Benim ikinci defa abim ölüyordu, Benim ikinci defa çocukluğum ölüyordu.
Oda da bana eşlik eden bir ses daha vardı, oda mertti. İkimizde bir birimize sarılmış ağlıyorduk. Başka zaman olsa bu halimize çok gülerdik. Çocukken beraber flim, dizi izlerken de ağlardık. Hatta ben ne zaman ağlasam yanıma çöker ağlar ve dikkati üstüne çeker ben susunca daha çok ağlıyordu.
mert normal değil.
Ağlama seansından sonra zar zor toparlanmış büyükleri eve yollamış ve mert, pelin yalnız kalsın diye alp ile bahçeye çıktık. Alp kahve alıp geleceğim dedi o gelene kadar az daha ağlaya bilirdim. Sessizce ağlayıp. Bahçenin en ıssız yerine gelmiştim. Gerçi bahçede çok insanda yoktu gece yarısı ne bekliyorsam. Mertte bir şey olsaydı ne yaparım diye düşünmekten kendimi alamıyorum. Ailemi kayıp etmişim belki de daha bir çok kişiyi kayıp ettim bilmiyorum. Hatırlamıyorum onları sadece ailemi ve yangını hatırlıyorum. Benden büyük bir oğlan çocuğunun elini tutuğumu hatırlıyorum o gece ait sadece bu vardı hafızamda. Buna alışmak denir mi bilmiyorum ama Ailemin yokluğuna zorda olsa kabullenmiştim belki de bu kadar hızlı kabullenmem hatırlamadığım içindi ama şimdi çok alıştığım büyüdüğün birini bir anda yok olmasına alışamazdım. Mert benim, abim ve tek arkadaşım bende bir çok anlam ifade ediyor. Onu kayıp etme düşüncesi ile içimi yavaş yavaş öldürüyor adeta. Yanımdaki kıpırtı ile başımı çevirdim. Elindeki tepside bir adet sıcak tost ve çaylar vardı. Yanıma oturdu tepsiyi kendi yanına bıraktı ve beni kolları arasına aldı. Sıcak kollarda olmam daha çok ağlama isteği uyandırıyordu.
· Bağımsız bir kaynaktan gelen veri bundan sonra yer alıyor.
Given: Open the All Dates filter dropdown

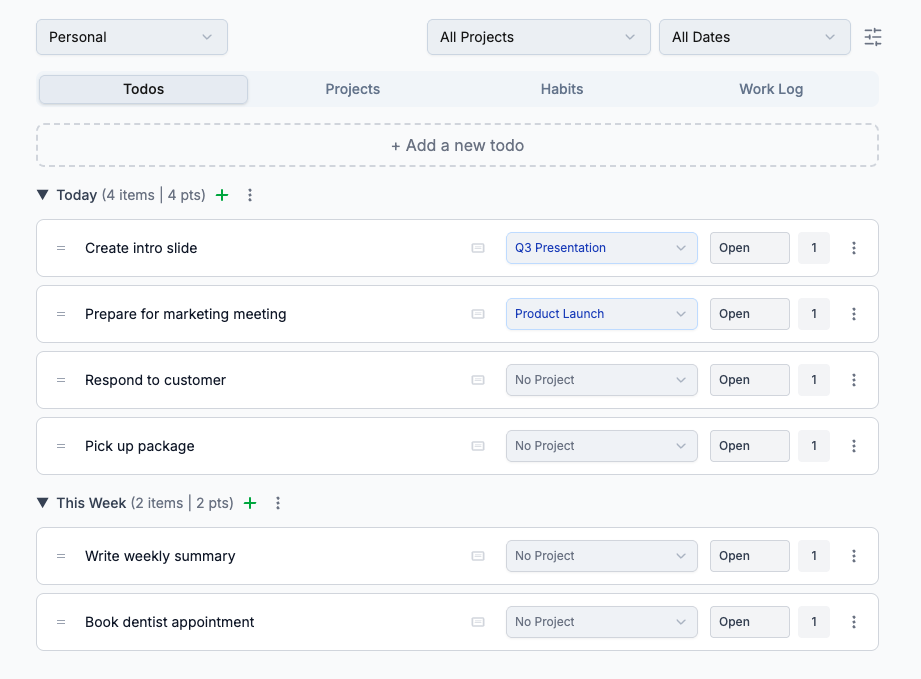Looking at the screenshot, I should [754, 37].
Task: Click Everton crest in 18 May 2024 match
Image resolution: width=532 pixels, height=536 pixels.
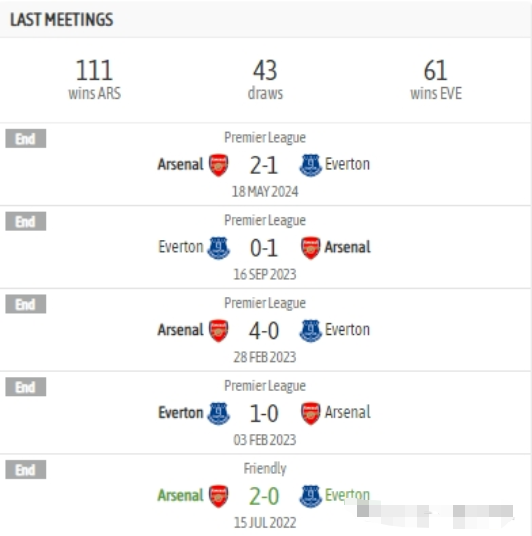Action: 310,165
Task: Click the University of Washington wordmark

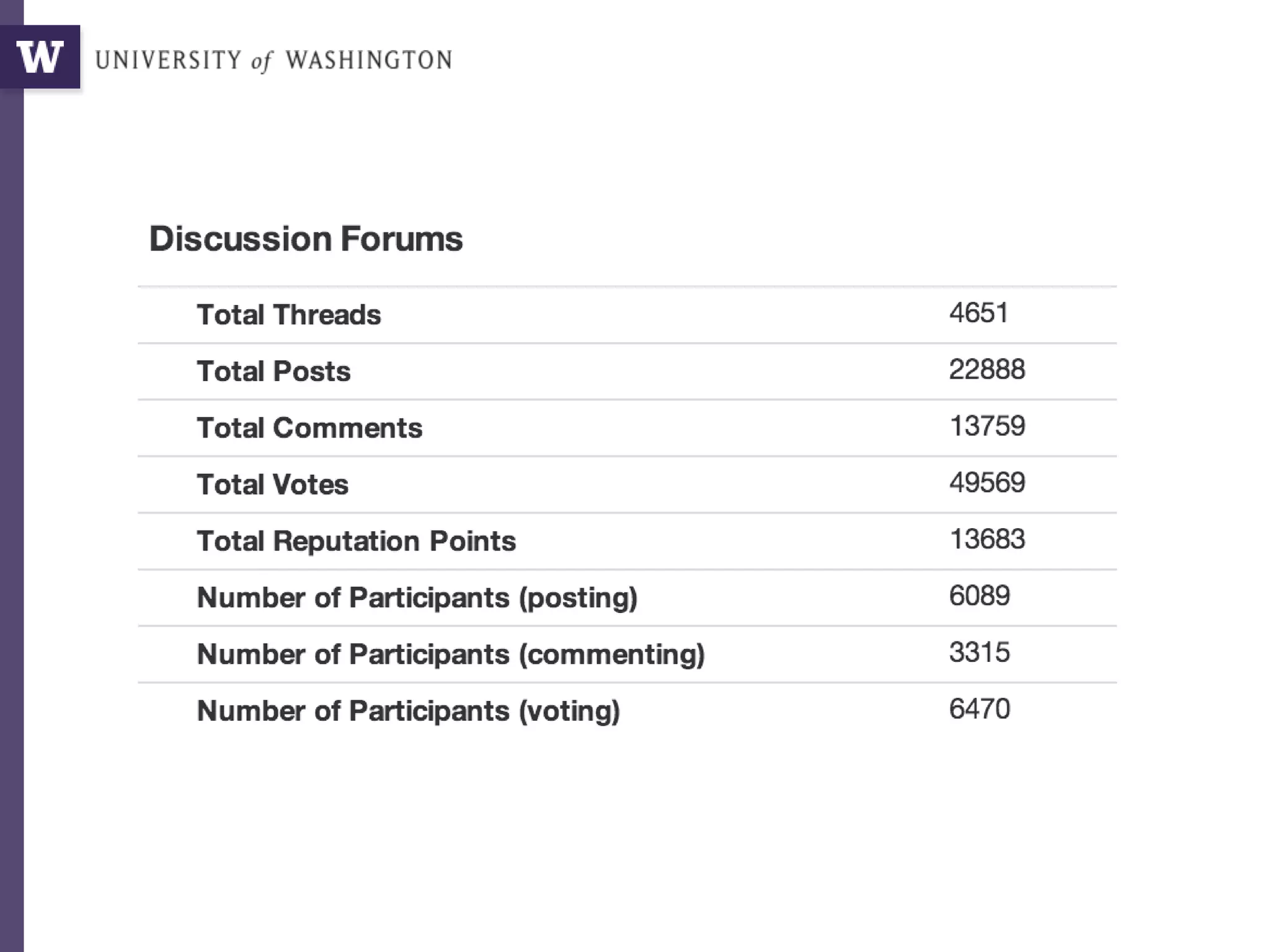Action: (273, 61)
"Az ağlayam mı?" dedim sesim titriyordu. Bir haftanın acısı çıkıyor sanki.
"Ağla güzelim. Dök içini rahatla ben buradayım. Dağılırsan toplarız beraber, Düşersen kalkarız beraber." Alpe sarıldım sıkı sıkı sarıldım. Yok olmasın. Gitmesin diye. İçim sökülürcesine ağlamaya başladım. Her hıçkırdığımda bedeni geriliyor ve Hoşlanmıyordu ağlamamdan ama sesini de çıkarmıyor sessizce bekliyor. Anlıyordu şuan ağlamazsam içime atardım ve sonu kötü olurdu benim için. Bir gece ansızın kriz eşliğine gele bilir yine her şeyimi unuta bilirdim. Dandik bir beynim olduğunu düşünüyorum.
"Mih.." dedi içli içli.
"Güzeller güzeli bebeğim..." Saçlarıma öpücükler armağan etti.
"Sevgilim..." Göz yaşımı sildi ama yenileri eklenmesi saniyeler sürüyor.
"Kurban olduğum..." Yanık tehlikesi atlatmış ve benim kriz esnalarında kestiğim, yolduğum saçlarımı seviyor. Bir süre sonra kendiliğinden sustum. Beni, kendinden uzaklaştırdı. İlk önce göz altlarımı kuruladı. Cebinden peçete çıkardı ve bana uzattı. "Bence silmelisin." dedi burnumu göstererek. gülümsedim ve peçeteyi aldım. Akmamıştı ama akmak üzere hissediyorum. Hızlıca o işi de hallettim sonra bana çayı uzattı. Bakışlarım elindeki tosta kalmıştı. Bana almamış mıydı.
"Bana yok mu?" dedim. Çok iştahlı yiyordu canım istemişti.
"Tost mu istiyorsun? " Benimle oynuyordu.
"Yok dudaklarını." Evet bunu da dedim. Dumur olmuştu ama sonra odağımdaki dudakları iki yana kıvrıldı. Eşsiz manzaram.
"Öperdim ama açım mih az bekle." dedi. Bu sefer dumur olan bendim. Az önce ağlayan ben değil gibi gülmeye başladım.
"Öyle mi? İyi gidiyorum lan ben kal tostun ile." dedim ve yerimden kalkamadan kolumdan tuttu. Başımı ona çevirdiğimde arsız arsız gülüyordu bide. "Gel buraya bebeğim." Dedi ve dudaklarımın üstünde ıslak dudaklarını hissettim.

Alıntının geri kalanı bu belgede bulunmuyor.